Aim of the exercise:
Copy out the entries below exactly as they stand, but only from the line containing "Viewport: 1245px width, 952px height." through the line containing "Given: Open the Продажи section".

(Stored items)
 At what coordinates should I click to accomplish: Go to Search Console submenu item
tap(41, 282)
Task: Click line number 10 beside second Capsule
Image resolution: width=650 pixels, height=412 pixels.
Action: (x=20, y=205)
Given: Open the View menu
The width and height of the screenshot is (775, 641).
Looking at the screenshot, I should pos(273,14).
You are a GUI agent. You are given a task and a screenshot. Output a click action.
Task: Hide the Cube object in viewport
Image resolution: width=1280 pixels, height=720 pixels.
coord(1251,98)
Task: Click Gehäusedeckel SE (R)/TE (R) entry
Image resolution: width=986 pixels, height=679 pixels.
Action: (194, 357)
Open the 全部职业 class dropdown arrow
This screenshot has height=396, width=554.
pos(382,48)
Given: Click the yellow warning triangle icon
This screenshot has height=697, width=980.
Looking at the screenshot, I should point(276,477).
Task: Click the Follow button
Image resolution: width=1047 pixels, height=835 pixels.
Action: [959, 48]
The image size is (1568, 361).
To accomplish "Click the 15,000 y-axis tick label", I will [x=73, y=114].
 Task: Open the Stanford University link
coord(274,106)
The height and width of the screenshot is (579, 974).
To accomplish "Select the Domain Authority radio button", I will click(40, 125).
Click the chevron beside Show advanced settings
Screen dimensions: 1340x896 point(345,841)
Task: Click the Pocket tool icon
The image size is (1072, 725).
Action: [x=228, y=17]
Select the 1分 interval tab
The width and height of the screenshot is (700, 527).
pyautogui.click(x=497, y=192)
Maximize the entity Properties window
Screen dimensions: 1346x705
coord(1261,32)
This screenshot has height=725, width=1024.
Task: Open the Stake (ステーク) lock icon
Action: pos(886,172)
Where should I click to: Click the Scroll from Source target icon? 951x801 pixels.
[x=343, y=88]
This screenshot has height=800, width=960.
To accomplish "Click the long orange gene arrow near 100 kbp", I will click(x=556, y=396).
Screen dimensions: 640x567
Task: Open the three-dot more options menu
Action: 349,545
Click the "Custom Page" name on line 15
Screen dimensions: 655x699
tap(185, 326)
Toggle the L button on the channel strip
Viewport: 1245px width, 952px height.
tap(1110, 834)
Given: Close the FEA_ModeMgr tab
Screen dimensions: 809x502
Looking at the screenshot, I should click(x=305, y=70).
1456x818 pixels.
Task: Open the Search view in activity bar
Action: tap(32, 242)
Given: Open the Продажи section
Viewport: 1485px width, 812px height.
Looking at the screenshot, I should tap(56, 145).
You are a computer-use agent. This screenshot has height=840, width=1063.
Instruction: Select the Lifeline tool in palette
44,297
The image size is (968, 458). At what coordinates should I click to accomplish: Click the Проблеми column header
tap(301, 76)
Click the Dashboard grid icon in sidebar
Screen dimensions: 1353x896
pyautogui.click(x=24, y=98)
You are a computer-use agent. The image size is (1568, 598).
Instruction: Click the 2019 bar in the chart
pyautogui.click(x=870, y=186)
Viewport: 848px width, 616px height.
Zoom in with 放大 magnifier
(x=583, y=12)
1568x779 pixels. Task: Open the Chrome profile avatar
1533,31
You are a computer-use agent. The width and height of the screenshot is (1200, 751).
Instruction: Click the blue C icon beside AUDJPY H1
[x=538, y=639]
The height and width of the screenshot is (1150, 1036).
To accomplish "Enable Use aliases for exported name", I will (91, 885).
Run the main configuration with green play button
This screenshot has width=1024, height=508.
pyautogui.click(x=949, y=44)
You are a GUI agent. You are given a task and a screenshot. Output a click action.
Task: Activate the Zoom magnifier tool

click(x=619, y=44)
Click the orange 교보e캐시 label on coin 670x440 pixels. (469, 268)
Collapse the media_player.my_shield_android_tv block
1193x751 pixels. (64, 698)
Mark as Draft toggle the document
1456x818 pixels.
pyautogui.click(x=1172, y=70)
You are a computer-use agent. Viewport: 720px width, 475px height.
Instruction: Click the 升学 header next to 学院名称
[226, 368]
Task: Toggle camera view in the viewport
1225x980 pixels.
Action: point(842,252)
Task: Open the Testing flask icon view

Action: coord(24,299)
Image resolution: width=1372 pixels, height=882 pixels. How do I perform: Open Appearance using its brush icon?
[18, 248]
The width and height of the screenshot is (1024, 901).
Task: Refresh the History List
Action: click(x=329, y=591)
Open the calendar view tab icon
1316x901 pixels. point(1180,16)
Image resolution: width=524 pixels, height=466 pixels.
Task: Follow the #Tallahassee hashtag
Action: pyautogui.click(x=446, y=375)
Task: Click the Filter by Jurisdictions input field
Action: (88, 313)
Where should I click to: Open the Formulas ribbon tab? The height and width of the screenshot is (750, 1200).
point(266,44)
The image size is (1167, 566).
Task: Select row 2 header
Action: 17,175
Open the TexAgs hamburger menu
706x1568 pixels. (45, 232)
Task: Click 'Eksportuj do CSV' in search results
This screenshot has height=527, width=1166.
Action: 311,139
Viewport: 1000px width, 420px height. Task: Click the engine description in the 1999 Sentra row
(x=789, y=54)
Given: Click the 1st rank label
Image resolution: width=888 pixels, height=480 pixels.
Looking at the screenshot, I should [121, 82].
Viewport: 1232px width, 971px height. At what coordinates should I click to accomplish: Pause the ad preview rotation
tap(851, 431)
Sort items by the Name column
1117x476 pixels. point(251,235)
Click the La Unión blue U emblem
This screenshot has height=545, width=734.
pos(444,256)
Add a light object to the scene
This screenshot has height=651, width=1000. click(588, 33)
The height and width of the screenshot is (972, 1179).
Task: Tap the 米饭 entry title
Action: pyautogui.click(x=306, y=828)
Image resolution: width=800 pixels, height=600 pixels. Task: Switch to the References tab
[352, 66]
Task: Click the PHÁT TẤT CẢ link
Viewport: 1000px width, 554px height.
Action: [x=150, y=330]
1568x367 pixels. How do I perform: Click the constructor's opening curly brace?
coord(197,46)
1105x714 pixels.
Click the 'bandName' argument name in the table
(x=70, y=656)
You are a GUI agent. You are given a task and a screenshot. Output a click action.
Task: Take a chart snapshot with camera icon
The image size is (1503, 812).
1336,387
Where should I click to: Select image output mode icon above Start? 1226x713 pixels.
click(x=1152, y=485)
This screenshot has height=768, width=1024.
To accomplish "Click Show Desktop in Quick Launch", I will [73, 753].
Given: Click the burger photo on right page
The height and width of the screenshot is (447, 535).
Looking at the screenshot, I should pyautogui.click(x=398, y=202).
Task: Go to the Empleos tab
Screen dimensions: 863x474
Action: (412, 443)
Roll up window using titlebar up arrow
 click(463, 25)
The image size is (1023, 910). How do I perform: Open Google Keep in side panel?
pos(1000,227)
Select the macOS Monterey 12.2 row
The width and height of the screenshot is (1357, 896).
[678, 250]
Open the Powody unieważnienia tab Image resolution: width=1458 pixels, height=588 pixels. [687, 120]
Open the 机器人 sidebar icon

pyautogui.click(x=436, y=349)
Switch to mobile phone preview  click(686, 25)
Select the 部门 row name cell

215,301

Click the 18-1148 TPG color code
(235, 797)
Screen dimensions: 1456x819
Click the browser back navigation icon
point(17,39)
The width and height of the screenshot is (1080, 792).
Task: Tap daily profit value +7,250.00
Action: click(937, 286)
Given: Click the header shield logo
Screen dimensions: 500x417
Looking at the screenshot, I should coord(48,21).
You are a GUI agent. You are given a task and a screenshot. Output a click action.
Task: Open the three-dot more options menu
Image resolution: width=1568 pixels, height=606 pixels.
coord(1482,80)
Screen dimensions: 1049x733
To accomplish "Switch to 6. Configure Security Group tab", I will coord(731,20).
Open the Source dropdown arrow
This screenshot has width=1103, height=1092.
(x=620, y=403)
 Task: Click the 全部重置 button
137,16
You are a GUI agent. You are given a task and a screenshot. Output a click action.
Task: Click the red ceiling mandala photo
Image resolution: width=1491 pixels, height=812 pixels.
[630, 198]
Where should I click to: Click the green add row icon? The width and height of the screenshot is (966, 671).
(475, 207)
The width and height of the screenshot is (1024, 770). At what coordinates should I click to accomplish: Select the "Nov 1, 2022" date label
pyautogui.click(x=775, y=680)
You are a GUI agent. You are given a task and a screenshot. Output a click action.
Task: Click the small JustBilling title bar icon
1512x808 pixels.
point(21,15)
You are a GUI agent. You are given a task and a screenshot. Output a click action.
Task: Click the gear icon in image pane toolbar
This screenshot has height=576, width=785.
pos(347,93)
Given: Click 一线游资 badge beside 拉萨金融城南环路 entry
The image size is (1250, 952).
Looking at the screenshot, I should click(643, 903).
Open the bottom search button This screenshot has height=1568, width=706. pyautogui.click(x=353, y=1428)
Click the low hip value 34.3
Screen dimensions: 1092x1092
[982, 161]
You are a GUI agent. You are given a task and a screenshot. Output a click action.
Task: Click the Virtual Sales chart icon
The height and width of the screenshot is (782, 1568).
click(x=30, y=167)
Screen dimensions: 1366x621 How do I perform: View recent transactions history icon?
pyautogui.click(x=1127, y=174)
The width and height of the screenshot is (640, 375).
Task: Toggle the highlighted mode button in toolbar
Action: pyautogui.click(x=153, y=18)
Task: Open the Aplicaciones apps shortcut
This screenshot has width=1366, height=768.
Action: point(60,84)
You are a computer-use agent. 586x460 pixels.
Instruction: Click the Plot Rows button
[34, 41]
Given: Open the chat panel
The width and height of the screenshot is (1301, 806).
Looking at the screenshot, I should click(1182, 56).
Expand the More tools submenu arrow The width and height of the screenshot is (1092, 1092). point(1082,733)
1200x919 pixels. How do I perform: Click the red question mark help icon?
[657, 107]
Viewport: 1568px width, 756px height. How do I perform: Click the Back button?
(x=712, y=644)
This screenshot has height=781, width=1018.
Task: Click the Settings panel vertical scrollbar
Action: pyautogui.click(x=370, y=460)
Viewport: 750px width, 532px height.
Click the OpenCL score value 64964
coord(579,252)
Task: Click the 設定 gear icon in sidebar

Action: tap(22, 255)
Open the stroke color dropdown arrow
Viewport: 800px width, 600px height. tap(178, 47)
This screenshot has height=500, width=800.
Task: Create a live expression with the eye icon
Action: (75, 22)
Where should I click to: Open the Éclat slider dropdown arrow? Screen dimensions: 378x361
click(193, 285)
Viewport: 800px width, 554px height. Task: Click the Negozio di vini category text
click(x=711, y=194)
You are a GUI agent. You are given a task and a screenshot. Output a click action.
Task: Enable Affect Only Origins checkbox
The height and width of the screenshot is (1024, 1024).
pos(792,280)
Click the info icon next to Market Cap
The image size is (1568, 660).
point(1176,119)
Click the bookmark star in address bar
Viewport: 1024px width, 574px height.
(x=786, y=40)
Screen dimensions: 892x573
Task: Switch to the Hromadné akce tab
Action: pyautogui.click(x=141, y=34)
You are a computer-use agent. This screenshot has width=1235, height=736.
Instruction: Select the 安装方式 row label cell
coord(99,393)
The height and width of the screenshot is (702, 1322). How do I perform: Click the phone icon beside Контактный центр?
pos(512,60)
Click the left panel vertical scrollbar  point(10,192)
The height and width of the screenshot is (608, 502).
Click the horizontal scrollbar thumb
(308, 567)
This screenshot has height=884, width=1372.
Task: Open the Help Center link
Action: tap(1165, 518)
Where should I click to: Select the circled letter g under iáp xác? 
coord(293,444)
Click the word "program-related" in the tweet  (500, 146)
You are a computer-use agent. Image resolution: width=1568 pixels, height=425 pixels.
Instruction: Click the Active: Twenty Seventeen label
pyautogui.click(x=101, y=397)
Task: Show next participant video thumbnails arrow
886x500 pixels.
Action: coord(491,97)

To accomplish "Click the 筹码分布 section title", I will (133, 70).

Problem solution:
Viewport: 1245px width, 952px height.
tap(1110, 834)
Given: Close the FEA_ModeMgr tab
Screen dimensions: 809x502
Looking at the screenshot, I should click(x=305, y=70).
1456x818 pixels.
Task: Open the Search view in activity bar
Action: tap(32, 242)
Given: Open the Продажи section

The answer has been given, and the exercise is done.